Esa dependencia, que fue su mayor fortaleza durante décadas, se está convirtiendo en su talón de Aquiles ante los cambios en las cadenas de suministro globales y la incertidumbre arancelaria.
No obstante, el Índice de Competitividad Urbana (ICU) 2026 también confirma la otra cara de la moneda: la solidez del mercado laboral formal. Con una tasa de informalidad de 25.5%, la más baja de todo el país, Saltillo opera en un ecosistema lejos de la media nacional. Es el resultado directo de una estructura industrial concentrada en gigantes como General Motors, Stellantis y Whirlpool, además de una vasta cadena de proveedores Tier 1 y Tier 2 que logran captar a la fuerza laboral bajo esquemas de formalidad masiva.

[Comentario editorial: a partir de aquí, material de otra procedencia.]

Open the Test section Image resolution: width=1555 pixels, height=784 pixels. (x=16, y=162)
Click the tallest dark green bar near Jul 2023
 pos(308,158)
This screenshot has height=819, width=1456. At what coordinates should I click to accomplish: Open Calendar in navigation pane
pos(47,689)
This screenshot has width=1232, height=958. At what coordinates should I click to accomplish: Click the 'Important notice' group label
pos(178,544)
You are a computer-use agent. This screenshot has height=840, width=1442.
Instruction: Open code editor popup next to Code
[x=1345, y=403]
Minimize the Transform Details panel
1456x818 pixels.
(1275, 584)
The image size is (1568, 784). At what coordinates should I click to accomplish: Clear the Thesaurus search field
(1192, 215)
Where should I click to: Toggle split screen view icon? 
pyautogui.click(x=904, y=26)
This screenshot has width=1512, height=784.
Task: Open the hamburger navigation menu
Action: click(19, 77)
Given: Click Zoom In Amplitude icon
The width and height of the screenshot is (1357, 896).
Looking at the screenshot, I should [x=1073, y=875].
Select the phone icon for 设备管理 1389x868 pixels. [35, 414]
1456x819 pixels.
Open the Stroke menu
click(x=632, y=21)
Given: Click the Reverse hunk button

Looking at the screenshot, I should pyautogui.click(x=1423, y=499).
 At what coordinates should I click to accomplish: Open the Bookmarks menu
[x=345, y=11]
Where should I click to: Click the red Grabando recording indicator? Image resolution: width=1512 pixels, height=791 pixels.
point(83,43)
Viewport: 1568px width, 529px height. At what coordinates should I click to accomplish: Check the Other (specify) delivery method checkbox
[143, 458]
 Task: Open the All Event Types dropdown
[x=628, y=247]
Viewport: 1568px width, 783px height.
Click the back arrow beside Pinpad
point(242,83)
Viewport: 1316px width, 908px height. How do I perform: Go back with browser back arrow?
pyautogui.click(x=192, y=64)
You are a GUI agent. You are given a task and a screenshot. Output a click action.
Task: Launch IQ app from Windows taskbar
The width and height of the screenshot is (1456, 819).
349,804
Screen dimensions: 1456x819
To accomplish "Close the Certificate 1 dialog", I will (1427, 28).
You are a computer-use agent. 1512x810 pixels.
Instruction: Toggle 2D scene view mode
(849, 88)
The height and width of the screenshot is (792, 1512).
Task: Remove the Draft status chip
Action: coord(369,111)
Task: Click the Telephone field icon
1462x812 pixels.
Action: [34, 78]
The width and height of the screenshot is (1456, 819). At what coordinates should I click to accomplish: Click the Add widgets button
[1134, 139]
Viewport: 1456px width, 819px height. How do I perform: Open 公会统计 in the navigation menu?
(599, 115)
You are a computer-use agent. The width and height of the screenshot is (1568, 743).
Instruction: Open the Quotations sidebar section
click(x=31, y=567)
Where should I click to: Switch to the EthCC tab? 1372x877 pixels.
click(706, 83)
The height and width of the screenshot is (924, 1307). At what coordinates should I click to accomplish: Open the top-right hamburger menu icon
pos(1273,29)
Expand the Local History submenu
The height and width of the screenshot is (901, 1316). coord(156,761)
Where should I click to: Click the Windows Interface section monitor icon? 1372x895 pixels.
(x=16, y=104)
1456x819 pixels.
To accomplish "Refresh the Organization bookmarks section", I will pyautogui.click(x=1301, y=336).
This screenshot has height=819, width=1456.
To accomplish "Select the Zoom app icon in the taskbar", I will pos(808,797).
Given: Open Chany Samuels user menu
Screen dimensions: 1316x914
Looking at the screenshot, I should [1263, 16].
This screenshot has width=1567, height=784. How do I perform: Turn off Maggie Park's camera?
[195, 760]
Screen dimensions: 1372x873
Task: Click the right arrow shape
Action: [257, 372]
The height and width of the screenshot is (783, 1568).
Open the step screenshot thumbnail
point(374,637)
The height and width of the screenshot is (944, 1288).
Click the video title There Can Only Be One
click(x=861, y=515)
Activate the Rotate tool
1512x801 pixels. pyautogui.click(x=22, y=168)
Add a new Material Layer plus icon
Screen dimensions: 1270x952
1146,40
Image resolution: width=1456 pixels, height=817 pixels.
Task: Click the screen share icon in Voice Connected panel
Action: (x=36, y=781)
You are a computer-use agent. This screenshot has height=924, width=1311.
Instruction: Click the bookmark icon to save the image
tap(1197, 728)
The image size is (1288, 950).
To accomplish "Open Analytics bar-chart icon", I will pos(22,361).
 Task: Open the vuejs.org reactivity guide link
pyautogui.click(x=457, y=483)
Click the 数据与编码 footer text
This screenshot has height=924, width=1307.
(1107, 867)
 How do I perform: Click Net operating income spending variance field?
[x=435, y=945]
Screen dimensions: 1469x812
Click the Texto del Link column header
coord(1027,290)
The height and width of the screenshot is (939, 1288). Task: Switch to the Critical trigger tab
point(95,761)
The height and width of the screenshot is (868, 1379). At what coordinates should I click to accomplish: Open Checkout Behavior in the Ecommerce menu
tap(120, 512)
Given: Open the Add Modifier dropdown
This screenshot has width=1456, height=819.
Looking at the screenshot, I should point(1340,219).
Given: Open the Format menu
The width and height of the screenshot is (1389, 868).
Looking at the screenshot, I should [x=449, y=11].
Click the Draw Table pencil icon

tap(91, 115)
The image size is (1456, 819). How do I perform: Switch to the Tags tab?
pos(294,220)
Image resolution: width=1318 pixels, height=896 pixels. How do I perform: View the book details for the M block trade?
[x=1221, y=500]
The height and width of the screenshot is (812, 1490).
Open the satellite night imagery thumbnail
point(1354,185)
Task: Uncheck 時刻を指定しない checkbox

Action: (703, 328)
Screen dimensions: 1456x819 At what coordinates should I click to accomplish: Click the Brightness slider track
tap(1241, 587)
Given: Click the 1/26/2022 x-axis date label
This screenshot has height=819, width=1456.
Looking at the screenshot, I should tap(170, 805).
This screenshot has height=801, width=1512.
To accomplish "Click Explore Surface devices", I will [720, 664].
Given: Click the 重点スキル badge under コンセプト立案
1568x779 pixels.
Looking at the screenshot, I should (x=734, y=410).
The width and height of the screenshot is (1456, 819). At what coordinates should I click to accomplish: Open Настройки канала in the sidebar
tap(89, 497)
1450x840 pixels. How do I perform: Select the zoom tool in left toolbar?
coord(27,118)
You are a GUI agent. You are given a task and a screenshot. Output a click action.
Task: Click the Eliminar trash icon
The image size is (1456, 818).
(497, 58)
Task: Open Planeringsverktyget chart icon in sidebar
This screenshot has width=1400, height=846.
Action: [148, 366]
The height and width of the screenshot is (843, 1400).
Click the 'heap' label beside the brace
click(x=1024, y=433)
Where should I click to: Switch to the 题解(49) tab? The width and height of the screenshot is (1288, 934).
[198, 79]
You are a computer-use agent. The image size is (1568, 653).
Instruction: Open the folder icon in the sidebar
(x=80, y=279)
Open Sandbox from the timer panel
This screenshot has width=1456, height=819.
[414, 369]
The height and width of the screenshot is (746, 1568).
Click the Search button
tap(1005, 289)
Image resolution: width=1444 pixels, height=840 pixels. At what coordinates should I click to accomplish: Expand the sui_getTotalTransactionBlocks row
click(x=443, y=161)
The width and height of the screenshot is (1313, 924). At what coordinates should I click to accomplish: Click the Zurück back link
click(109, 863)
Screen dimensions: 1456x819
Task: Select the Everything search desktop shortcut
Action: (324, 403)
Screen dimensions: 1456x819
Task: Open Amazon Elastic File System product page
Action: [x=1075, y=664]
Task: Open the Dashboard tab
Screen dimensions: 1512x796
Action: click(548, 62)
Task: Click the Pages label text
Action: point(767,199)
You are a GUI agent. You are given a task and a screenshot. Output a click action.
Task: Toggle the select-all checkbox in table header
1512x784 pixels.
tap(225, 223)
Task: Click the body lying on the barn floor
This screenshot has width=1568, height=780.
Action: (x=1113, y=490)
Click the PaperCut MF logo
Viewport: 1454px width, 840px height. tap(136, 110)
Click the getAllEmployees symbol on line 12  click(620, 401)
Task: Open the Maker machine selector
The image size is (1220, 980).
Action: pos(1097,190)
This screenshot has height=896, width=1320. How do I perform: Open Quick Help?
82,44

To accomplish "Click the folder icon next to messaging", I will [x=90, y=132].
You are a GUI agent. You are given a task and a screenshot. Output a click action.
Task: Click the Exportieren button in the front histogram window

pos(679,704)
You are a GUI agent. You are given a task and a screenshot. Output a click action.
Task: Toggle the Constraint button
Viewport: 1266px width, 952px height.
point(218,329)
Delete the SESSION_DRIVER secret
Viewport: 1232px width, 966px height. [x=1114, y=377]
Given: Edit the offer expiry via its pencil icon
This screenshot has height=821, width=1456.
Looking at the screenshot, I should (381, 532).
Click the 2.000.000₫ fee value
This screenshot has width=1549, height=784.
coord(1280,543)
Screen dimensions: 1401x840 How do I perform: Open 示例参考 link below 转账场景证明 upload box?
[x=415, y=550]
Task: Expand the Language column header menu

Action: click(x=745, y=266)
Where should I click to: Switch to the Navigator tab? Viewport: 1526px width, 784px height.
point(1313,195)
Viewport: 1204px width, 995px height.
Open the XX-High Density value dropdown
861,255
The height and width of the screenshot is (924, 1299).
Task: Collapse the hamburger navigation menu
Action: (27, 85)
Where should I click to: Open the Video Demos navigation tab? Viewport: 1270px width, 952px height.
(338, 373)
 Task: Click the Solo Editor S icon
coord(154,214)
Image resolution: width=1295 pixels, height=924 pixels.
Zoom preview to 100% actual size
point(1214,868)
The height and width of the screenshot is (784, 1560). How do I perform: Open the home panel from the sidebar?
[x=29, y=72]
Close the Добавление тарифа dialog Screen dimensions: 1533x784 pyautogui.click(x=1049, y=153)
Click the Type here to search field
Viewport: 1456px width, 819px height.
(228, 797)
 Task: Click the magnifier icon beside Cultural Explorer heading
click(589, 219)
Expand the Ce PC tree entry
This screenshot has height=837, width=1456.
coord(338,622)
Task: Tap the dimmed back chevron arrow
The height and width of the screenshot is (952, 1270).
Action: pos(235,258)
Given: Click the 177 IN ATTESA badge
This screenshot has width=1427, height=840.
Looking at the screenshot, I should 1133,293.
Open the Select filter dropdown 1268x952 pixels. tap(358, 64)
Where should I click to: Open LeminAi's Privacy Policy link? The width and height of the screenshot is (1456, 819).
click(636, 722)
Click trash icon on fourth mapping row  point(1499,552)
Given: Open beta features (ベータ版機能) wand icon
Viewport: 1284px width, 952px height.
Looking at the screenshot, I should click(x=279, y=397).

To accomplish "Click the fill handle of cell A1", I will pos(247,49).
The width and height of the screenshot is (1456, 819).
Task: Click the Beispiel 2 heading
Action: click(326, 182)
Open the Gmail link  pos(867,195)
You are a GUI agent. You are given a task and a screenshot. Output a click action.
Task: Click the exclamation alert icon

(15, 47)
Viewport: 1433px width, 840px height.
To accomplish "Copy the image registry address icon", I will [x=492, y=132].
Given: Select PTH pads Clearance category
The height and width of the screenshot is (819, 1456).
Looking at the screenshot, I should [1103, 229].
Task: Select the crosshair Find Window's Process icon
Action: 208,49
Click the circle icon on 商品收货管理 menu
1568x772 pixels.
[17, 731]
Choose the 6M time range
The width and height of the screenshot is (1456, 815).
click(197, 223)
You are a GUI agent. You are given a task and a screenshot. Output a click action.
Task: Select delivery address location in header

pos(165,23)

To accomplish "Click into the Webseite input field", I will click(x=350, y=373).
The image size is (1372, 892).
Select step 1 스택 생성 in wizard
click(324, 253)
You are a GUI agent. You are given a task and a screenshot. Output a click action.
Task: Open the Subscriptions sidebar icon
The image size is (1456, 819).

Sin embargo, aquí surge una pregunta obligada: ¿de qué sirve tener una de las poblaciones más formalizadas si el crecimiento económico está estancado? Los saltillenses con empleo formal son, indiscutiblemente, altamente productivos. Con una productividad laboral de 583.6 pesos por hora trabajada, el tercer lugar nacional y el primero entre las ciudades de más de un millón de habitantes, queda claro que el problema es sistémico: se produce mucho, se trabaja con intensidad, pero el valor agregado no se traduce en el dinamismo económico que la ciudad experimentaba apenas hace 24 meses.
Fotografía nítida y sin filtros
A la par de estos claroscuros económicos, la seguridad se mantiene como el bastión que apuntala la confianza para la inversión. Con la quinta mejor tasa de homicidios y robo de vehículos a escala nacional, la ciudad se consolida, por mérito propio, como un enclave seguro. Saltillo ofrece una estabilidad que pocos pueden garantizar. No obstante, la seguridad no puede ser la cortina de humo que tape las carencias en otros servicios básicos.
Es precisamente en este punto donde la narrativa gubernamental choca contra la pared de la evidencia: el informe del Imco expone dos flancos críticos que el discurso oficial prefiere mantener en la penumbra. Primero, la crisis de salud pública: con apenas 33.7 trabajadores del sector por cada 10 mil habitantes, Saltillo se hunde en la posición 64 de 74; es decir, estamos ante una de las ciudades con peor acceso a servicios de salud de todo el país.
Segundo, el abismo de confianza ciudadana: 75.1% de los saltillenses percibe que las prácticas corruptas son frecuentes en las instancias estatales. En este renglón la ciudad ocupa el quinto lugar nacional de percepción de corrupción. ¿Cómo es posible que una ciudad tan competitiva tenga índices de corrupción que la colocan casi al nivel de las zonas más opacas del territorio nacional?
En suma, el ICU 2026 nos entrega una fotografía nítida y sin filtros de la capital coahuilense. Saltillo es hoy una ciudad que presume de vanguardia en indicadores de seguridad y formalidad, pero que al mismo tiempo revela un modelo donde la productividad de élite convive con la carencia de servicios de salud básicos y una desconfianza institucional profunda.
La competitividad no puede sostenerse perpetuamente sólo con el músculo industrial ni con la inercia de los grandes corporativos. La verdadera medición del éxito se inscribe en la calidad de su atención médica, en la transparencia de su gobierno y en la capacidad de su economía para volver a crecer. Si el modelo saltillense no se diversifica y no atiende sus flancos sociales, la medalla de plata de la “competitividad” podría terminar siendo, a la larga, un ornamento de poco valor frente a una realidad desgastada.